Thursday, January 4, 2007

Reflection (Deng Ming-Dao)

Moon above water.
Sit in solitude.
If waters are placid, the moon will be mirrored perfectly. If we still ourselves, we can mirror the divine perfectly. But if we engage solely in the frenetic activities of our daily involvements, if we seek to impose our own schemes on the natural order, and if we allow ourselves to become absorbed in self-centered views, the surface of our waters becomes turbulent. Then we cannot be receptive to Tao.

There is no effort that we can make to still ourselves. True stillness comes naturally from moments of solitude where we allow our minds to settle. Just as water seeks its own level, the mind will gravitate toward the holy. Muddy water will become clear if allowed to stand undisturbed, and so too will the mind become clear if it is allowed to be still.

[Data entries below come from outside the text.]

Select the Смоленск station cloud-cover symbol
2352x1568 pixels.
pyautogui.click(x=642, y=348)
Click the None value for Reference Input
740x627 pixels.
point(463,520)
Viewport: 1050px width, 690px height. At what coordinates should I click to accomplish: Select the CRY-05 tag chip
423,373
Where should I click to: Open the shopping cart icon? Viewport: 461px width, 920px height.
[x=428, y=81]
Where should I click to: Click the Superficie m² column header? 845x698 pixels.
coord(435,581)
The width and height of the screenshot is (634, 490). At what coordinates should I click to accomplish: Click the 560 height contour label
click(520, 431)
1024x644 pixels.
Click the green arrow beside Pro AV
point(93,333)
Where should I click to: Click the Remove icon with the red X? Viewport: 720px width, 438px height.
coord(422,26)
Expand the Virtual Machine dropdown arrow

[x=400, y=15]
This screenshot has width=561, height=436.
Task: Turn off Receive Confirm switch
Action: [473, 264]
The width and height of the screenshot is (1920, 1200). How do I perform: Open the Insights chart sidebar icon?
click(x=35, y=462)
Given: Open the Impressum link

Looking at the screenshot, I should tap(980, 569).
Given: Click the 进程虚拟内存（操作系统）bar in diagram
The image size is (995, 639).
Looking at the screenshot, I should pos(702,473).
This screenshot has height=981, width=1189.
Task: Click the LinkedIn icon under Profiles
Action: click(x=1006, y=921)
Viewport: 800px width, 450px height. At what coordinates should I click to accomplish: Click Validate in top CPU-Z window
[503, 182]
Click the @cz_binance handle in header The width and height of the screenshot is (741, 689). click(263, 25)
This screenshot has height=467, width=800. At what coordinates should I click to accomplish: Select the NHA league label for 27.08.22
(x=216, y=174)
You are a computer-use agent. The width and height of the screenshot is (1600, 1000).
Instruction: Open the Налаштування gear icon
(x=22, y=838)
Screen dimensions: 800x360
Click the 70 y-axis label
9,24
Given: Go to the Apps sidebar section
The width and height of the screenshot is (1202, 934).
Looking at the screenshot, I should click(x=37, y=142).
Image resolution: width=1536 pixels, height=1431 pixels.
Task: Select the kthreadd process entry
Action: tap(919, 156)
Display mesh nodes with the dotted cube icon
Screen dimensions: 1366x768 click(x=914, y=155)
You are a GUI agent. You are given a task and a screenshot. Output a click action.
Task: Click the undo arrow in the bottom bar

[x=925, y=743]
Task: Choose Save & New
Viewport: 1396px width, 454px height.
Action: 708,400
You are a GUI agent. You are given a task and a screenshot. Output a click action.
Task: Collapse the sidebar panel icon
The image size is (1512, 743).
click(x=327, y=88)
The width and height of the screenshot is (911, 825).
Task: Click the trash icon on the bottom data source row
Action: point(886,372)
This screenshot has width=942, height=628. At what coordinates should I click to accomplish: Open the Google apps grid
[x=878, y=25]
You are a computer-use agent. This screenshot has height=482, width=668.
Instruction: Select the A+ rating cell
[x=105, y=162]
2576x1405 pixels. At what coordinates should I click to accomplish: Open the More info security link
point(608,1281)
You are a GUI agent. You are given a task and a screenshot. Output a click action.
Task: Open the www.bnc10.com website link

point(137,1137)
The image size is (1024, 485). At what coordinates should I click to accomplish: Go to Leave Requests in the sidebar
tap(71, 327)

Neither the water nor the moon make any effort to achieve a reflection. In the same way, meditation will be natural and immediate.
Source: 365 Tao: Daily Meditations by Deng Ming-Dao;
January 4 entry.


  1. Mindful Sir: It happens that in my daily reading of Latin I came across the lovely passage at the end of Book I. After a banquet held by Dido in honor of Aeneas, the minstrel plays his lyre, singing, asking why winter suns so rapidly fall into the sea, or "what delay stays the slowly passing nights." Scientists have ready answers, but poets find better ones.

    I'm a student of Carmelite spirituality and appreciate its proximity of spirit to your meditative being. Most enjoyable to have tripped over the threshold of your ashram.

  2. Kind Sir:

    Yours is a most beautiful offering to have, myself, tripped upon via my humble blogging activities.

    I shall retire on this windy winter's eve with my English translation, I'm afraid, of the Aeneid so as to read the passage of which you write from Book I, and perhaps carry it through with a complete read in the days to come.

    I am most pleased to have your Carmelite spirit find a suitable resting place here for those times when you are away from your own.

    May it be of some benefit, or comfort, to you, Sir. Regardless, you shall always be welcome.